La pugnacité d'une "survivante du cancer"
"Grâce à mon parcours personnel de survivante du cancer (de l'utérus), j'ai appris à transformer ma douleur en objectif. J'ai réussi à faire passer un projet de loi sur la santé à Washington par consentement unanime. J'ai été citée deux fois dans le registre du Congrès pour mes efforts et mes réalisations", indiquait-elle à Deadline. La maladie a obligé Fran Drescher à subir une hystérectomie, il y a une vingtaine d'années, et elle s'est engagée dans la sensibilisation ainsi que la prévention au travers notamment de sa fondation Cancer Schmancer, du nom du livre sur son combat contre la maladie publié en 2002. "J'ai également été désignée comme l'un des cinq principaux lobbyistes célèbres de Washington par le Washingtonian, aux côtés de Bono, Jolie, Pitt et Clooney", ajoutait encore la comédienne. En outre, les administrations des présidents Bush (fils) et Obama on fait d'elle l'une de leurs ambassadrices en matière de santé dans le monde.

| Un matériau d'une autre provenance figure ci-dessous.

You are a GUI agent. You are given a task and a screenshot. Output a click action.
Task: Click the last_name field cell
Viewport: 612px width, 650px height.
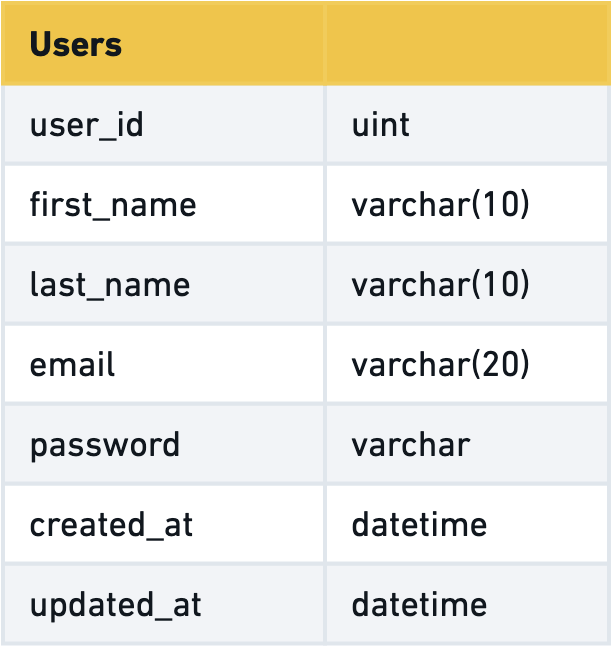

La bataille que mène aujourd'hui Fran Drescher était prévisible même si la grève n'a jamais été une option souhaitée. "L'avenir de la SAG-AFTRA passe par le streaming. Les membres méritent des contrats plus solides, plus de revenus résiduels, de meilleures protections et la fin de l'exclusivité injuste. Je soutiens 'Unite for Strength', Fran, Anthony et toute leur équipe", avait écrit l'acteur et producteur américain Tom Hanks qui avait soutenu sa candidature à l'époque, rapporte Deadline.
Aujourd'hui, Fran Drescher se retrouve dans la même situation que Ronald Reagan, comédien devenu président républicain des Etats-Unis (élu en 1980 et réélu en 1984), il y a plus de quarante ans : diriger un syndicat en grève. Et le mouvement interpelle déjà les politiques. Fran Drescher a récemment échangé sur la grève des acteurs avec le sénateur indépendant Bernie Sanders qui s'était lancé en 2020 dans la course présidentielle, avant de se retirer et de soutenir la candidature du démocrate Joe Biden.
Dans un des épisodes d'Une nounou d'enfer, Fran – son double fictionnel –, résistait vaillamment à son employeur qui voulait l'obliger à franchir un piquet de grève pour accéder à un restaurant. Un geste immortalisé par la presse dans la fiction et qui fait alors de la nounou la coqueluche des médias.
Des décennies plus tard, mais cette fois-ci dans le monde réel, Fran Drescher se retrouve au cœur d'une grève et de négociations dont l'issue est déterminante pour l'audiovisuel américain et mondial. D'autant que ce mouvement social préfigure les luttes sociales à venir face aux dérives capitalistiques liées aux évolutions technologiques. "Au nom de tous les travailleurs, partout", revendique haut et fort Fran Drescher.
*La plupart des liens de cet article sont en anglais.